Today we ask just five basic questions. Over time we will add more. You join, give some information, and we’ll put you on a global map. Right now, some of the things we don’t know about cancer are incredibly simple: Where is everyone on Earth with cancer? How old are they? What is their diagnosis? Did their cancers metastasize? Global, instantaneous data sharing is the story.

In a second phase, we are going to see if we can plot all the information just like Waze does for traffic. Our role is to synthesize the information and plot it in ways that ordinary people can understand. Think of it this way – patients want to be able to chart their treatment path. Who went straight, who went left? People just getting on the highway are curious about what people did who came before them, and what happened to those people. Did they arrive at the destination easily and promptly? We’re a real-time diagnosis and therapy mapping service for cancer.

You say that giving patients a way to share their health data is important to help finding cures. Why?
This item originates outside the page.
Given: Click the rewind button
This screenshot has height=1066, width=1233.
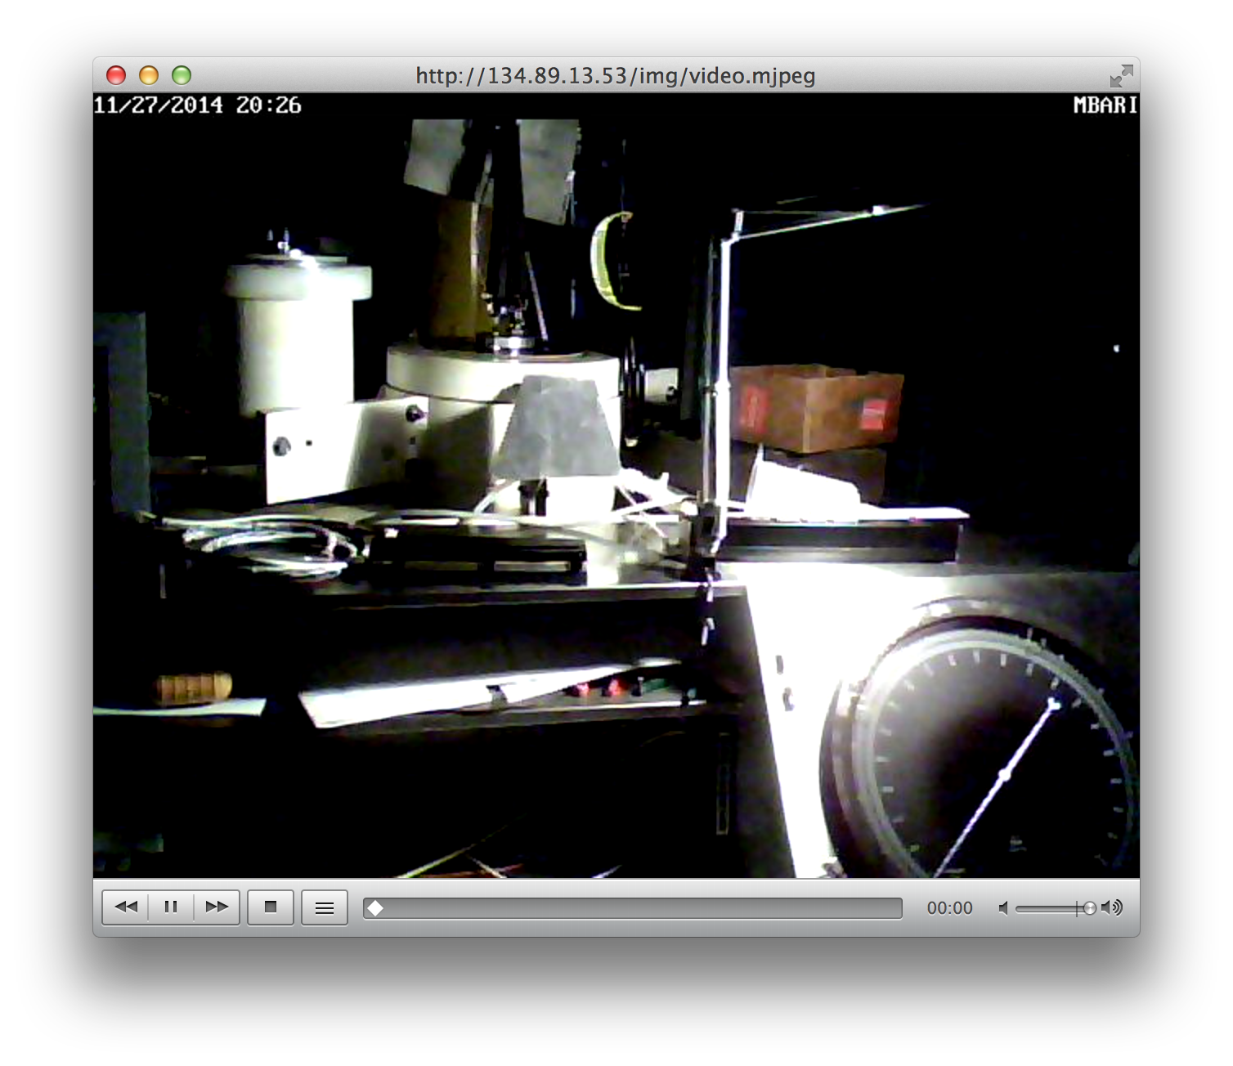Looking at the screenshot, I should point(125,907).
Let me give you a specific example. At Stanford, I’m part of a team of cancer biologists and clinicians funded by the Stanford Cancer Institute to think about the next generation of screening for breast cancer in the U.S. Every year, the U.S. uses mammography to screen more than 40 million women for breast cancer. In this project, it quickly became clear that there is currently no central, easy-to-access repository of mammograms for research use.
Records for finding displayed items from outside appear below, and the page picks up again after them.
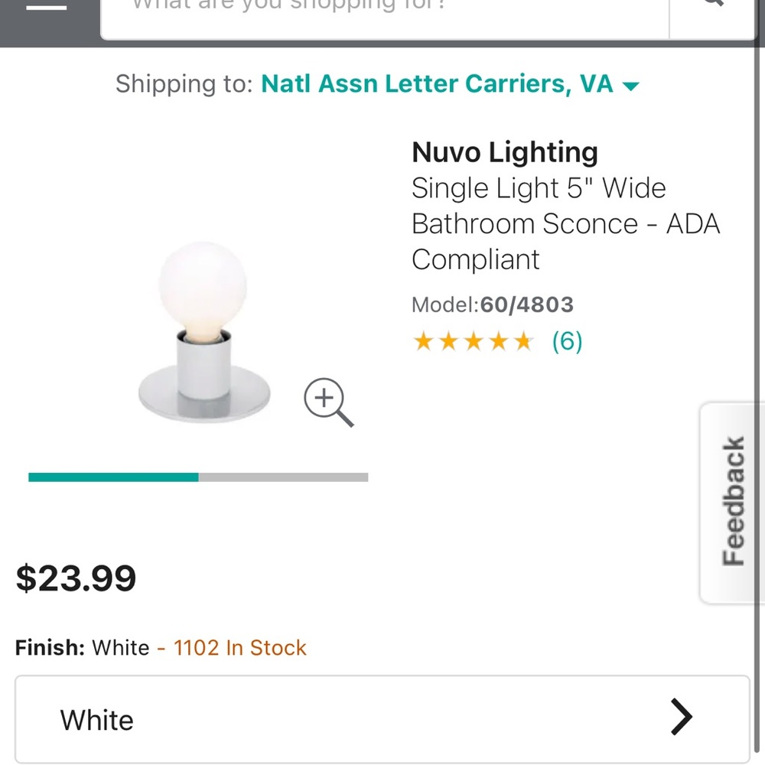Click the third rating star

[x=474, y=341]
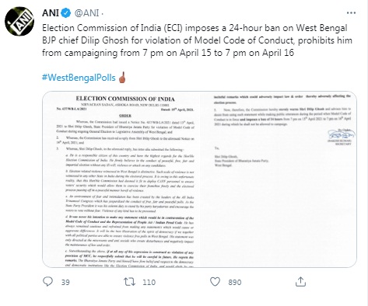The width and height of the screenshot is (368, 306).
Task: Open the share tweet icon
Action: pyautogui.click(x=300, y=282)
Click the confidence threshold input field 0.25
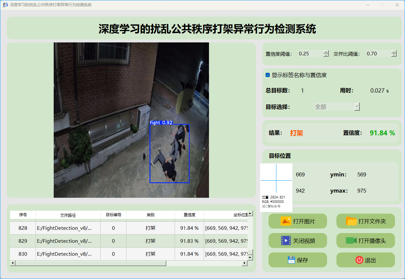The height and width of the screenshot is (279, 405). point(310,54)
That’s a major lost opportunity – our nation spends billions on screening, but we don’t store, share and analyze this information in a scalable and simple manner. In the traditional approach, our team would spend several hundred thousand dollars, and about three years, to assemble perhaps 1,000 mammograms. We would then use this tiny dataset to try to find something interesting, but since the dataset is so small, we would be blind to rare features of breast cancer and its predictors. It clearly makes a lot more sense to compare and explore 100 million images.
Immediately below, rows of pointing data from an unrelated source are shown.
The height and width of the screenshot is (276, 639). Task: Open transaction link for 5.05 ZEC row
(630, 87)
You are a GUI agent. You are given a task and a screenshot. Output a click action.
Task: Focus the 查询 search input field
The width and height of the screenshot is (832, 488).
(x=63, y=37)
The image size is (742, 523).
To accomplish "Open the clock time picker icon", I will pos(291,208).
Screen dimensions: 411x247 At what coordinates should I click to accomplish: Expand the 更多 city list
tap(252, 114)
This sounds completely impossible until you realize that Instagram users upload 58 million images every day. Once you start to think about supposedly intractable research problems from a web or social networking perspective, new possibilities open. Imagine, for example, if there were a simple way for every single woman on Earth to upload and share her de-identified mammogram? Or more generally, imagine a world in which patients have the tools to globally share de-identified health data, if they want to. That’s exactly the idea behind CancerBase – let’s just give people those tools and see what happens.

How much data and how many people are needed to make this viable?

We think we are going to need several tens-of-thousands of members. There are approximately 50 million people on Earth with a cancer diagnosed in the last five years, and 200 million more people have an immediate family member with cancer. Almost 2 billion people are active on Twitter and Facebook – a quarter of the world’s population. If just a few percent of those people sign up, we could do something no one on Earth has done before.

Are there hopes to create a “developer community,” people who find ways to use your data that you didn’t even think about or have the time to work on?

Definitely. As much as we think we can predict what these data are useful for, we don’t really know. By making the anonymized data available to everyone within one second, they might start to do things that we never dreamed of. The more eyes look at these data, the better off everyone will be. The dream is to have cancer-relevant medical data flow unimpeded around the world in seconds, so that everyone, wherever they are, can see and use this information.